Dr. Noah Tahl, quality administrator for St. Recover in the Long Run Hospital, recently went to a half-day seminar in Hawaii, entitled “Quality Tools for the Health Care Industry.” While Dr. Tahl is highly discriminating about the location of training sessions he attends, the content is generally a less critical factor in his decision.
When the seminar opened at 1:00 p.m., Dr. Tahl had just finished playing eighteen holes of golf and he was having a difficult time staying awake. The instructor began to talk about the usefulness of cause-and-effect charts, and soon Dr. Tahl’s head dropped and he was out. By the time he was jolted awake some time later, the instructor had moved on to Pareto charts, and was completing the section with an exercise that involved using M&Ms to illustrate the Pareto diagram. Believing that this exercise applied to cause-and-effect diagrams, Tahl took copious notes so that he could put on a seminar at the hospital upon his return.

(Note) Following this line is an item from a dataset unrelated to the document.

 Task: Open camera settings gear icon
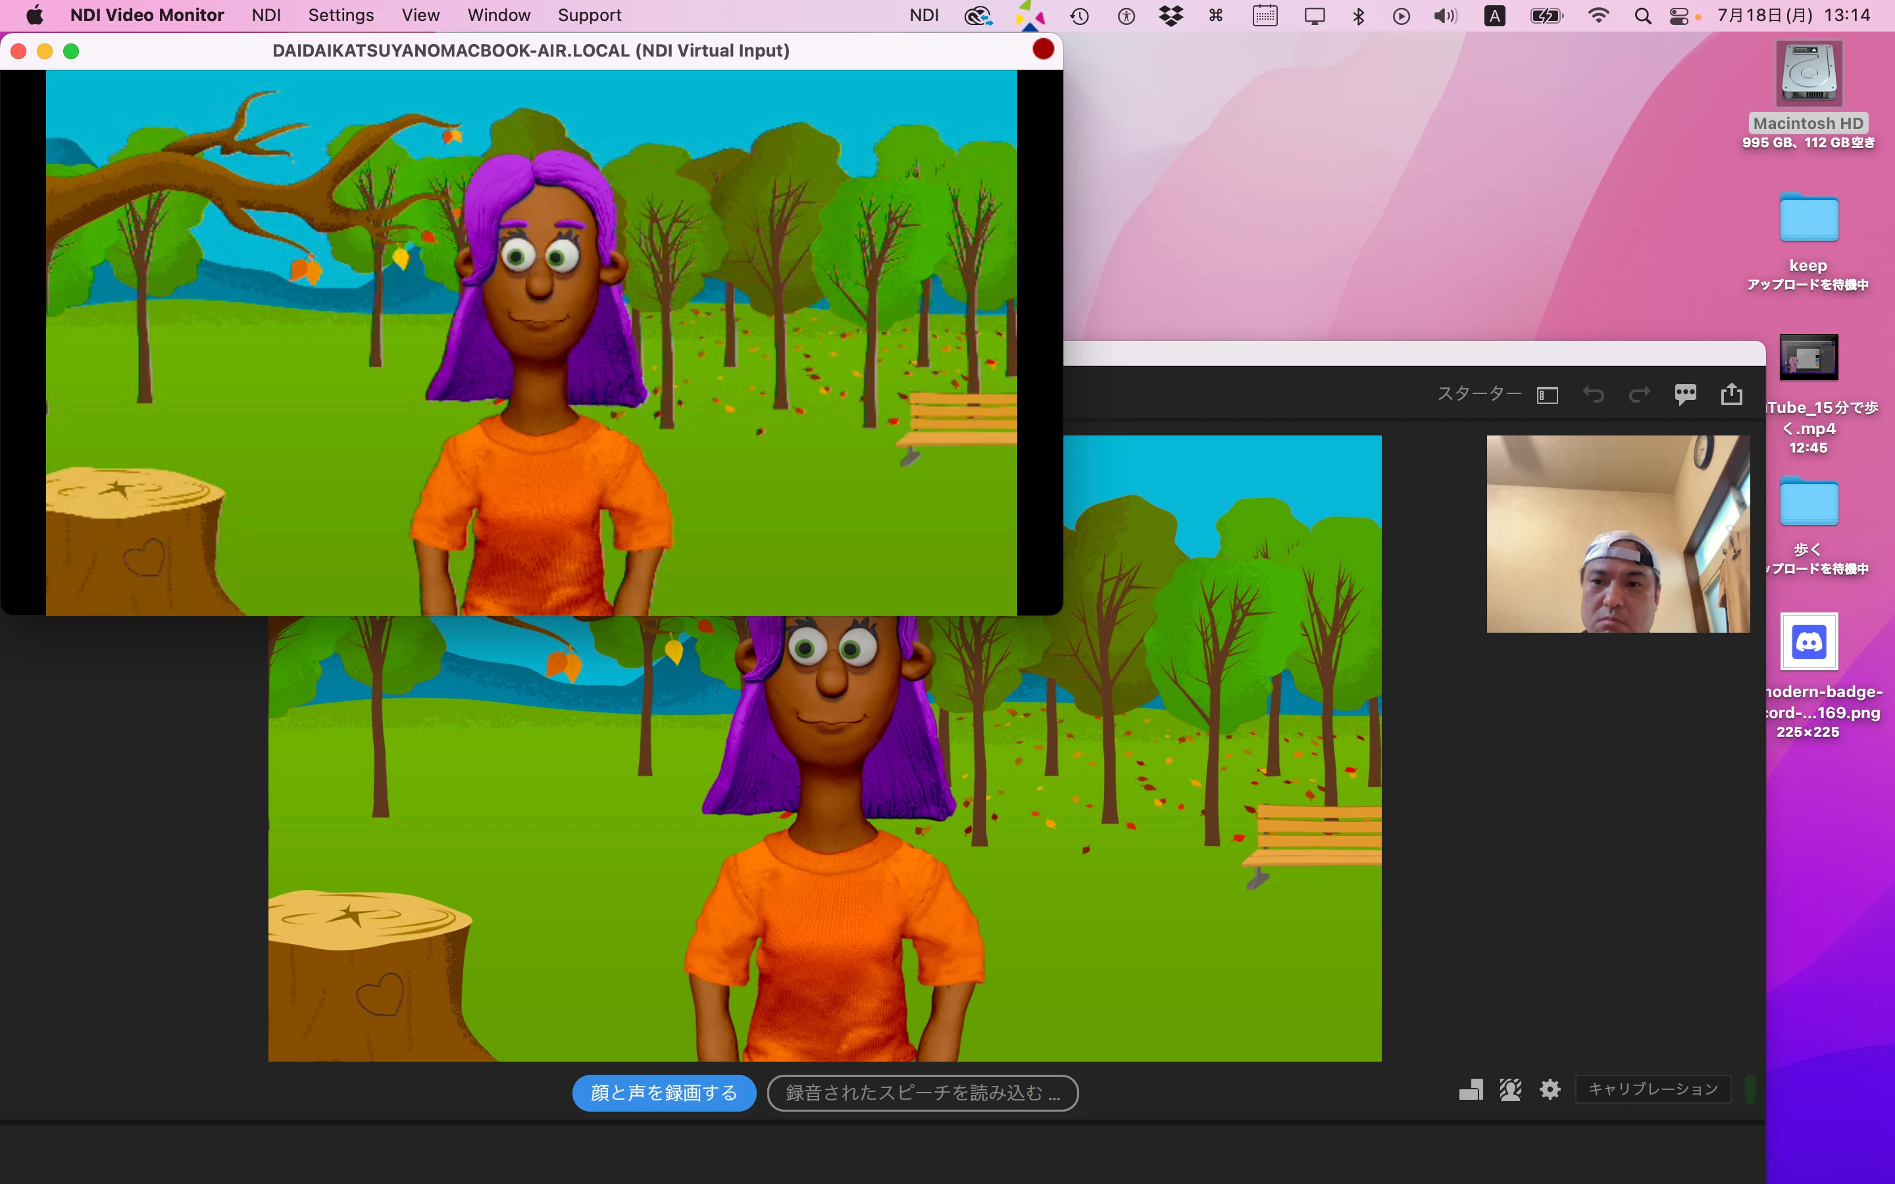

One week later, he gathered his staff to provide a lecture on cause-and-effect charts, prepared to dazzle them with the M&M exercise.
Confused by his presentation, one of his staff members diffidently asked whether this was really a cause-and-effect diagram, or whether it might instead be a Pareto chart. “There are variations on the cause-and-effect diagram,” Dr. Tahl responded impatiently, “and this is one of them. They all prove the same thing.” Are cause-and-effect diagrams used for the same purposes that Pareto data is gathered?